Low expression of miR-182 caused by DNA hypermethylation accelerates acute lymphocyte leukemia development by targeting PBX3 and BCL2: miR-182 promoter methylation is a predictive marker for hypomethylation agents + BCL2 inhibitor venetoclax

miR-182 promoter hypermethylation frequently occurs in various tumors, including acute myeloid leukemia, and leads to low expression of miR-182. However, whether adult acute lymphocyte leukemia (ALL) cells have high miR-182 promoter methylation has not been determined. miR-182 (miR-182-5P) expression was substantially lower in ALL blasts than in normal controls (NCs) because of DNA hypermethylation at the miR-182 promoter in ALL blasts but not in normal controls (NCs). Knockout of miR-182 (182KO) markedly accelerated ALL development, facilitated the infiltration, and shortened the overall survival in a BCR-ABL (P190)-induced murine B-ALL model. Furthermore, the 182KO ALL cell population was enriched with more leukemia-initiating cells (CD43+B220+ cells, LICs) and presented higher leukemogenic activity than the 182WT ALL population. Furthermore, depletion of miR-182 reduced the overall survival in a Notch-induced murine T-ALL model, suggesting that miR-182 knockout accelerates ALL development. Mechanistically, overexpression of miR-182 inhibited proliferation and induced apoptosis by directly targeting PBX3 and BCL2, two well-known oncogenes that are key targets of miR-182. Most importantly, DAC in combination with Ven had synergistic effects on ALL cells with miR-182 promoter hypermethylation, but not on ALL cells with miR-182 promoter hypomethylation. Collectively, we identified miR-182 as a tumor suppressor gene in ALL cells and low expression of miR-182 because of hypermethylation facilitates the malignant phenotype of ALL cells.
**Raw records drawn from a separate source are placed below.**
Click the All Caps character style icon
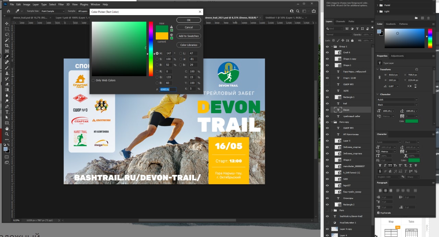The height and width of the screenshot is (237, 439). point(389,166)
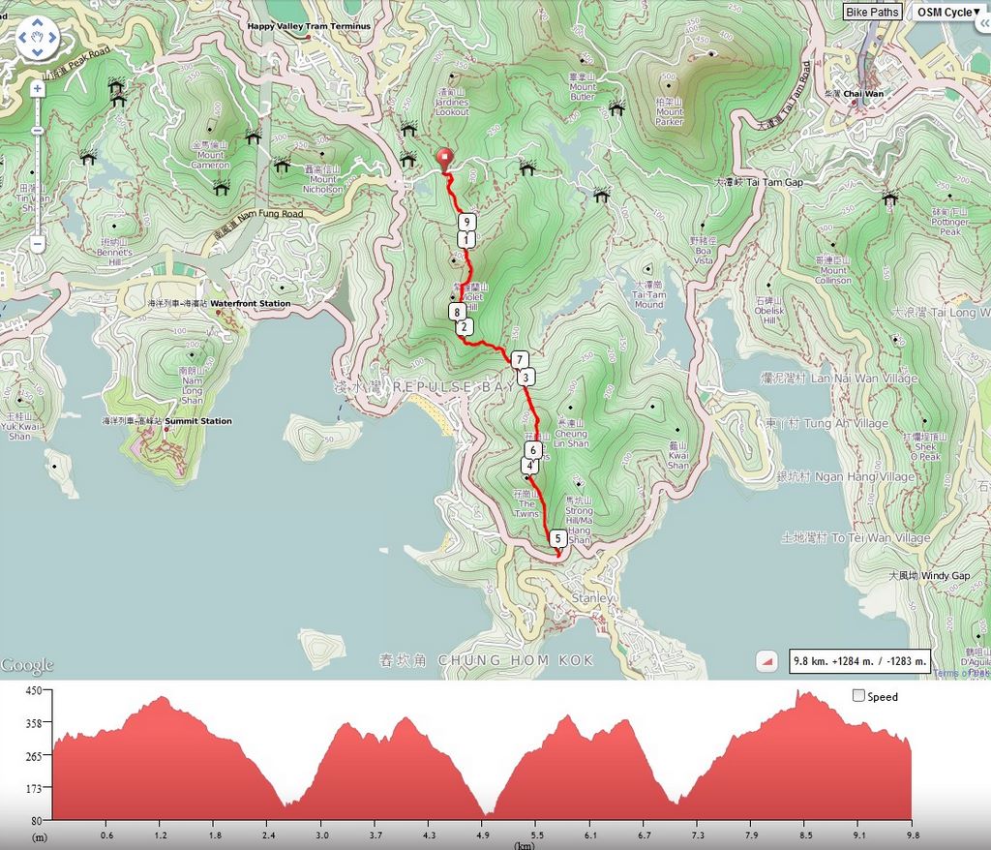
Task: Collapse the map type panel double arrow
Action: 983,23
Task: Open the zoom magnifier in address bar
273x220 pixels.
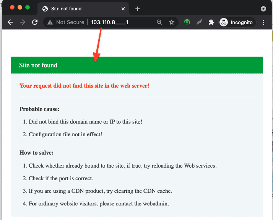Action: coord(159,23)
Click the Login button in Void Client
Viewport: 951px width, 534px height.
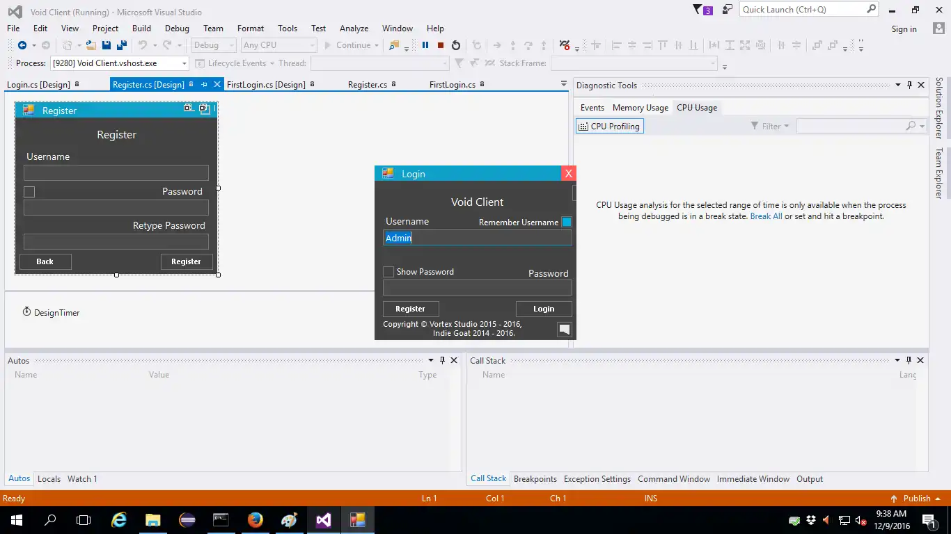(x=544, y=309)
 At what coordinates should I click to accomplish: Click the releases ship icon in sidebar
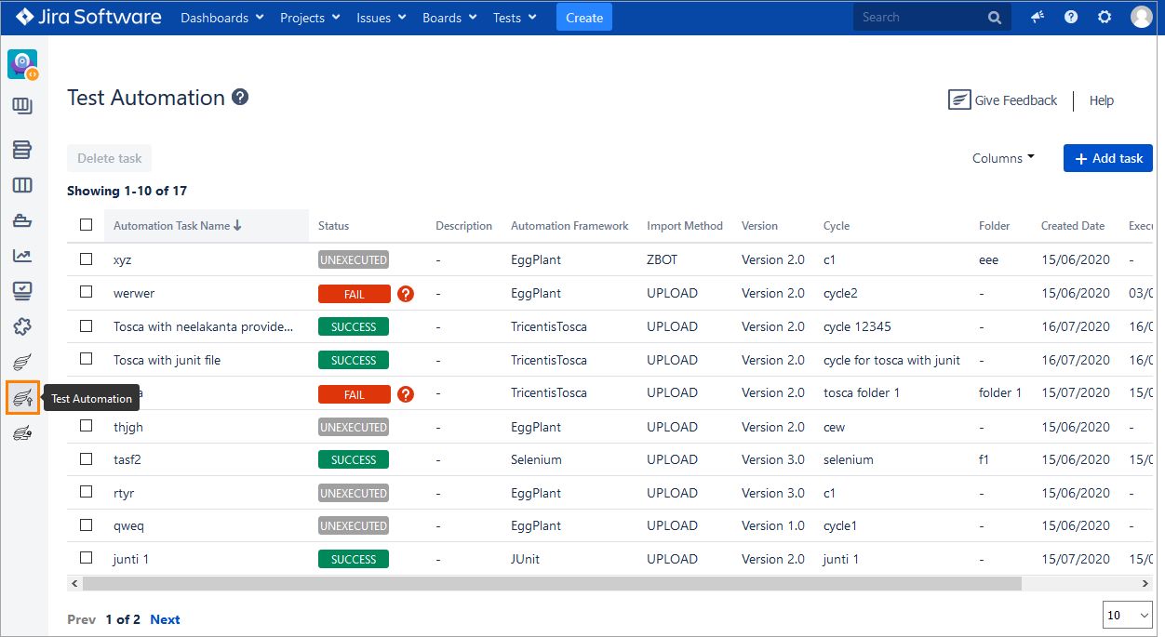(22, 219)
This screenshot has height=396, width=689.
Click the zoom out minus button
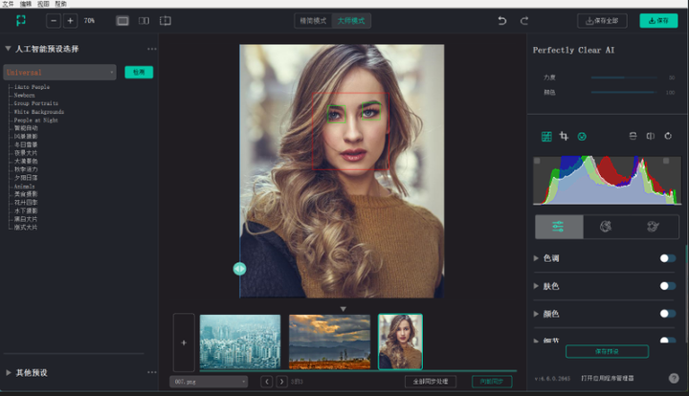[53, 20]
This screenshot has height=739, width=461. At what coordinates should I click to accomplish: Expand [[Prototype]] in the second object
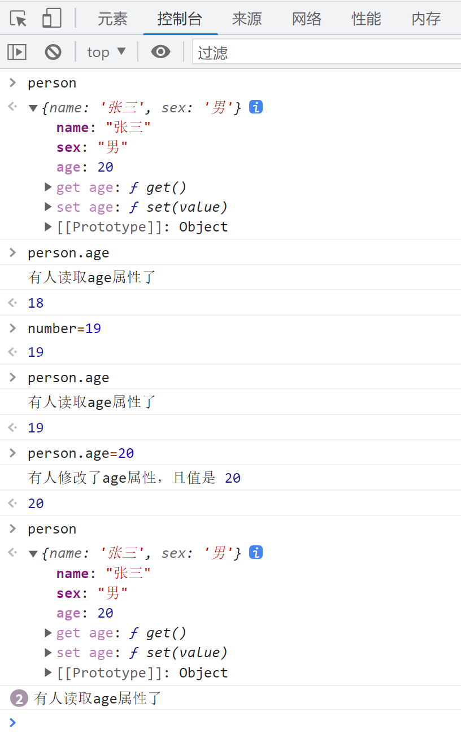pos(49,672)
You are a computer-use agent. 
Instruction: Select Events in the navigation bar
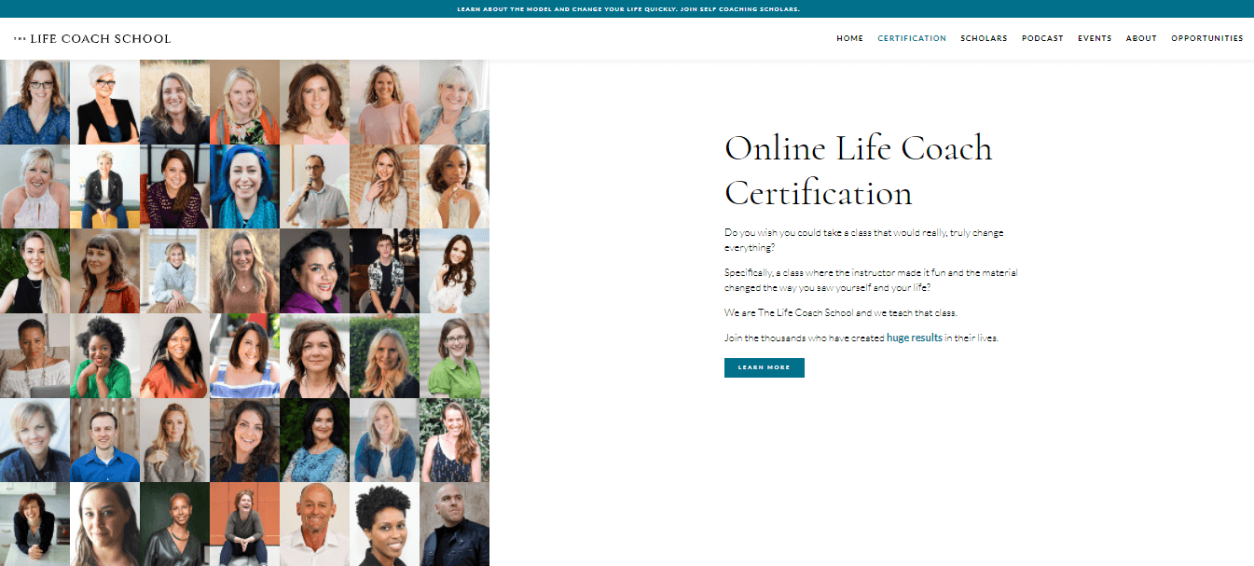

DAC+Ven cotreatment might has been applied in the clinical try for ALL patients with miR-182 promoter hypermethylation. The frequency of methylation at the miR-182 promoter should be a potential biomarker for DAC+Ven treatment in ALL patients. Overall design: To investigate the function of miR-182 in ALL, we constructed miR-182 knockout (182KO) and 182 wild type (182WT) B-ALL and T-ALL mice model induced by BCR-ABL (P190) and Notch, respectively. We then performed gene expression profiling analysis using data obtained from RNA-seq of 2 different leukemia cells isolated from bone marrow.